Auto-tuning Performance on Multicore Computers

Williams, Samuel Webb; EECS Department, University of California

PDF

Description

For the last decade, the exponential potential of Moore's Law has been squandered in the effort to increase single thread performance, which is now limited by the memory, instruction, and power walls. In response, the computing industry has boldly placed its hopes on the multicore gambit. That is, abandon instruction-level parallelism and frequency-scaling in favor of the exponential scaling of the number of compute cores per microprocessor. The massive thread-level parallelism results in tremendous potential performance, but demands efficient parallel programming --- a task existing software tools are ill-equipped for. We desire performance portability --- the ability to write a program once and not only have it deliver good performance on the development computer, but on all multicore computers today and tomorrow. This thesis accepts for fact that multicore is the basis for all future computers. Furthermore, we regiment our study by organizing it around the computational patterns and motifs as set forth in the Berkeley View. Although domain experts may be extremely knowledgeable on the mathematics and algorithms of their fields, they often lack the detailed computer architecture knowledge required to achieve high performance. Forthcoming heterogeneous architectures will exacerbate the problem for everyone. Thus, we extend the auto-tuning approach to program optimization and performance portability to the menagerie of multicore computers. In an automated fashion, an auto-tuner will explore the optimization space for a particular computational kernel of a motif on a particular computer. In doing so, it will determine the best combination of algorithm, implementation, and data structure for the combination of architecture and input data.

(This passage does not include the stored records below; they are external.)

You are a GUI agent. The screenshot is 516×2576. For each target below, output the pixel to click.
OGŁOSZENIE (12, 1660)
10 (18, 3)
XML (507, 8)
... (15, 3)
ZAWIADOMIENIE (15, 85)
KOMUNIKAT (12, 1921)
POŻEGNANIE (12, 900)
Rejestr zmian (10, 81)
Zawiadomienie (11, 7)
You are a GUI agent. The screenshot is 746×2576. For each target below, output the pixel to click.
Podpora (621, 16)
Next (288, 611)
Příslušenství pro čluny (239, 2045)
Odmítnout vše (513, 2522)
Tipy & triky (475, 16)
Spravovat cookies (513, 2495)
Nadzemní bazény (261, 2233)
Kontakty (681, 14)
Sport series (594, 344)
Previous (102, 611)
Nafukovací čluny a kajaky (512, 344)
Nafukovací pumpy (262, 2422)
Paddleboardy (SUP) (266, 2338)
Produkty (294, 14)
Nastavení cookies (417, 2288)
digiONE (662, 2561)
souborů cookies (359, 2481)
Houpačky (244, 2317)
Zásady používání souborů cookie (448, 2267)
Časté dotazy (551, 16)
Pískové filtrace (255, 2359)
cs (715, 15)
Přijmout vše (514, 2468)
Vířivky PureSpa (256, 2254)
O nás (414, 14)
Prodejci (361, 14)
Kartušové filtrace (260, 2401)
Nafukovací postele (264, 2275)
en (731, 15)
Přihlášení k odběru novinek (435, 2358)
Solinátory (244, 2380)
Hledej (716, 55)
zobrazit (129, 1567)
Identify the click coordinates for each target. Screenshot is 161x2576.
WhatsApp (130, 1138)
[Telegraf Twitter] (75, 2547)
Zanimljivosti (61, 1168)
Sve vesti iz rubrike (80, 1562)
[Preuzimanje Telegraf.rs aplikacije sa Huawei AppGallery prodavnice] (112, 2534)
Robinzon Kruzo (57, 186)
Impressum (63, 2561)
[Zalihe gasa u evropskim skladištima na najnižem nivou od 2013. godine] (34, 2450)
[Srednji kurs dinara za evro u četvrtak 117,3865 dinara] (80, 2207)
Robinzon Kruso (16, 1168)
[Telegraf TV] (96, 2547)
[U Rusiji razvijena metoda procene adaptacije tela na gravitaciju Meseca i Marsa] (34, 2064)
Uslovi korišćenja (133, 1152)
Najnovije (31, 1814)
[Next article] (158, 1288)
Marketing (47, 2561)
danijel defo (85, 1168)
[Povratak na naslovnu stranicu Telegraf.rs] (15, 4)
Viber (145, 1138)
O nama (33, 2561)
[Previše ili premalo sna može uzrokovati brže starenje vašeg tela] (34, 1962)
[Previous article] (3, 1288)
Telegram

We implement and evaluate auto-tuners for two important kernels: Lattice Boltzmann Magnetohydrodynamics (LBMHD) and sparse matrix-vector multiplication (SpMV). They are representative of two of the computational motifs: structured grids and sparse linear algebra. To demonstrate the performance portability that our auto-tuners deliver, we selected an extremely wide range of architectures as an experimental test bed. These include conventional dual- and quad-core superscalar x86 processors both with and without integrated memory controllers. We also include the rather unconventional chip multithreaded (CMT) Sun Niagara2 (Victoria Falls) and the heterogeneous, local store-based IBM Cell Broadband Engine. In some experiments we sacrifice the performance portability of a common C representation, by creating ISA-specific auto-tuned versions of these kernels to gain architectural insight. To quantify our success, we created the Roofline model to perform a bound and bottleneck analysis for each kernel-architecture combination.

Despite the common wisdom that LBMHD and SpMV are memory bandwidth-bound, and thus nothing can be done to improve performance, we show that auto-tuning consistently delivers speedups in excess of 3x across all multicore computers except the memory-bound Intel Clovertown, where the benefit was as little as 1.5x. The Cell processor, with its explicitly managed memory hierarchy, showed far more dramatic speedups of between 20x and 130x. The auto-tuners includes both architecture-independent optimizations based solely on source code transformations and high-level kernel knowledge, as well as architecture-specific optimizations like the explicit use of single instruction, multiple data (SIMD) extensions or the use Cell's DMA-based memory operations. We observe that the these ISA-specific optimizations are becoming increasingly important as architectures evolve.